→ Activity
Below is a listing. Copy each line of it that holds the word "computer".
((
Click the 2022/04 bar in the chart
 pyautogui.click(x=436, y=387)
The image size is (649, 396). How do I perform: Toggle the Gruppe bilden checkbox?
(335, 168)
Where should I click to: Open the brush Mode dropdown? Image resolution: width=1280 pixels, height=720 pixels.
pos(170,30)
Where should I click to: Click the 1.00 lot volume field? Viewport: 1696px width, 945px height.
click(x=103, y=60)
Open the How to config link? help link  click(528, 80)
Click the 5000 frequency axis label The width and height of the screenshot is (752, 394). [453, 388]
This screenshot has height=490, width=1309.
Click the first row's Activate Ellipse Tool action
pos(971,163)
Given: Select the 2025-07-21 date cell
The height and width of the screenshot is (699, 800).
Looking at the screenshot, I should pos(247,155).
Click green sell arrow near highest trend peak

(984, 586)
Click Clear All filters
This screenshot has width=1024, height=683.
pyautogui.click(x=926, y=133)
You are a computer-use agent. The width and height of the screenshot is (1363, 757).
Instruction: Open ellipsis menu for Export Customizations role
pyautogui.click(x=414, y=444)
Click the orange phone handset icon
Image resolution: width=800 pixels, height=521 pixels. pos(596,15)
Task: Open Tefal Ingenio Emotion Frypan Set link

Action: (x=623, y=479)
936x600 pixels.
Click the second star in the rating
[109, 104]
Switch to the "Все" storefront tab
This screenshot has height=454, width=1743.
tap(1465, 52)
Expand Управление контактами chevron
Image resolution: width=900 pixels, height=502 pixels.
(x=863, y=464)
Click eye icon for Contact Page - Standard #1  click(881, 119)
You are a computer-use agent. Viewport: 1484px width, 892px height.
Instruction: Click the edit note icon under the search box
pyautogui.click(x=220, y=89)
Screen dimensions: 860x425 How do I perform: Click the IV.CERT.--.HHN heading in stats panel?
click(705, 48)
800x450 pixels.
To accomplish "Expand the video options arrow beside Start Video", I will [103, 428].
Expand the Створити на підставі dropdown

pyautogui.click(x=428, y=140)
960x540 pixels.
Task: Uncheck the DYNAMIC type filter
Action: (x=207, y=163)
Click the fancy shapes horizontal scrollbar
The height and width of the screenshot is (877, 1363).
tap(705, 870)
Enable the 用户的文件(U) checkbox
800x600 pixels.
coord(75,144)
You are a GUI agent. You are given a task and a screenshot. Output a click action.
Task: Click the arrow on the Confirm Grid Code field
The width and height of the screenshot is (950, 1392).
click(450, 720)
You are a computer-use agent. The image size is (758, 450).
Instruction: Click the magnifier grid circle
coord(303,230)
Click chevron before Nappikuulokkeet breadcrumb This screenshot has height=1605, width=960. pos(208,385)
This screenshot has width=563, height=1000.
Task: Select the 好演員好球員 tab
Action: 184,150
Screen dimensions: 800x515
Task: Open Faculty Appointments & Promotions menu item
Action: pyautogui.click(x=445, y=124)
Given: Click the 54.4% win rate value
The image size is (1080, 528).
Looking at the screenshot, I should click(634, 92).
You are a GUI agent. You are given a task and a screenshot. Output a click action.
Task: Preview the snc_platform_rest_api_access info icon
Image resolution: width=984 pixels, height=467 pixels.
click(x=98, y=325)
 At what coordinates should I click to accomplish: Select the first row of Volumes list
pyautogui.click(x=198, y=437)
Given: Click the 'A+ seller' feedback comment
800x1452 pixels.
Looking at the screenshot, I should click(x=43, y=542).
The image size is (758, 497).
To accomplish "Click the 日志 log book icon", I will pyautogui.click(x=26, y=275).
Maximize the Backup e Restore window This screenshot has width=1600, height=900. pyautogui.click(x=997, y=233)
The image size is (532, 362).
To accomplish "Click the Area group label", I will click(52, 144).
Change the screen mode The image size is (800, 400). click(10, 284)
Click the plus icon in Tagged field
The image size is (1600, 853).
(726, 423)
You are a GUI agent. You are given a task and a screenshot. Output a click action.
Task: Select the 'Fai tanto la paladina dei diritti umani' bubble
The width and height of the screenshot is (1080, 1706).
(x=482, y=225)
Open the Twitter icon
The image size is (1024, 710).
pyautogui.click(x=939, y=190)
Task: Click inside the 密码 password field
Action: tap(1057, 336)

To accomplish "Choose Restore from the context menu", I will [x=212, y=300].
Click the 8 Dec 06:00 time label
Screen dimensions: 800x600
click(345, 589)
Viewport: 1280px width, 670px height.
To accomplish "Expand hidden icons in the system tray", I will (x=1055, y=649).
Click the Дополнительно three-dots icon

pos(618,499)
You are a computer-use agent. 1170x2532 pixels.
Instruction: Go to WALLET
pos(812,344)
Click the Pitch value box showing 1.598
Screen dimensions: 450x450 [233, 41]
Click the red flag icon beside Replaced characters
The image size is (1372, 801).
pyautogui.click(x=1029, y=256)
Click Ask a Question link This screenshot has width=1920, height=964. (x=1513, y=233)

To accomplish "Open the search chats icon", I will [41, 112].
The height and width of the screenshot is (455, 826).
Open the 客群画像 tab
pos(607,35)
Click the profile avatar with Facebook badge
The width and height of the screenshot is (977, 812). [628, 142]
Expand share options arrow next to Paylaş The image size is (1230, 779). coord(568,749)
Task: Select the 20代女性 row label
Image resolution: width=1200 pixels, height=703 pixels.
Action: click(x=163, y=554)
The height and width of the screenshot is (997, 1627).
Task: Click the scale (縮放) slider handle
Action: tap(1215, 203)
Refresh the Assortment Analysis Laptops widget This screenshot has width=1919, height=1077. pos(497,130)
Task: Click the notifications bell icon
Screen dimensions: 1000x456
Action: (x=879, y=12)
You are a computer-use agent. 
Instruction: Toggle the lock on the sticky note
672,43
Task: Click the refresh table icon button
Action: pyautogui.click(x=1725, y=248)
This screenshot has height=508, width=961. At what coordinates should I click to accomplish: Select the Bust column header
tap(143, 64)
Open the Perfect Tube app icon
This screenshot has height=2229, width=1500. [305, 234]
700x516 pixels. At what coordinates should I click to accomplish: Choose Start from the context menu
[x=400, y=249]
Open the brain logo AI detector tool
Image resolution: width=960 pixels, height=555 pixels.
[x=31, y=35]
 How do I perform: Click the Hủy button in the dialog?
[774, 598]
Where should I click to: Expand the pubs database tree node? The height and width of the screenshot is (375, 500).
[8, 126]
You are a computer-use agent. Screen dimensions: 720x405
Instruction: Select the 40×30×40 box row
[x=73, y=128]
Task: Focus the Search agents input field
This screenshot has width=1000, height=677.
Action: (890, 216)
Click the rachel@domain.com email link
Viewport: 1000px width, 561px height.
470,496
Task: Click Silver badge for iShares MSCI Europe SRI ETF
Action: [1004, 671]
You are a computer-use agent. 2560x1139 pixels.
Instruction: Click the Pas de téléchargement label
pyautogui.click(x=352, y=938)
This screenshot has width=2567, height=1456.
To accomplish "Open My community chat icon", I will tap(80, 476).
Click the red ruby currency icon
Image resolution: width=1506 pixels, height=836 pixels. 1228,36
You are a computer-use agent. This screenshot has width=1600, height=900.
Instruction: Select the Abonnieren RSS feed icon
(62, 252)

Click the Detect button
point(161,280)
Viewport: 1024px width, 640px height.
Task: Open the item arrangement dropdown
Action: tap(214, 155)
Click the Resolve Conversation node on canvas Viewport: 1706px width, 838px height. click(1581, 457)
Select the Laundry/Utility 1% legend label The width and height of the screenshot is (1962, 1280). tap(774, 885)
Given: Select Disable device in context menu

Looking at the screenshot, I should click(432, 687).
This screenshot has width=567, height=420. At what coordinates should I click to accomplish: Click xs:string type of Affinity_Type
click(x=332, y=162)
))
→ Task response
You are a computer-use agent. The width and height of the screenshot is (1363, 757).
You are a computer-use agent. Viewport: 1484px width, 892px height.
You are a computer-use agent. The image size is (758, 450).
You are a computer-use agent. 1170x2532 pixels.
You are a computer-use agent. 
You are a computer-use agent. Screen dimensions: 720x405
You are a computer-use agent. 2560x1139 pixels.
You are a computer-use agent. This screenshot has width=1600, height=900.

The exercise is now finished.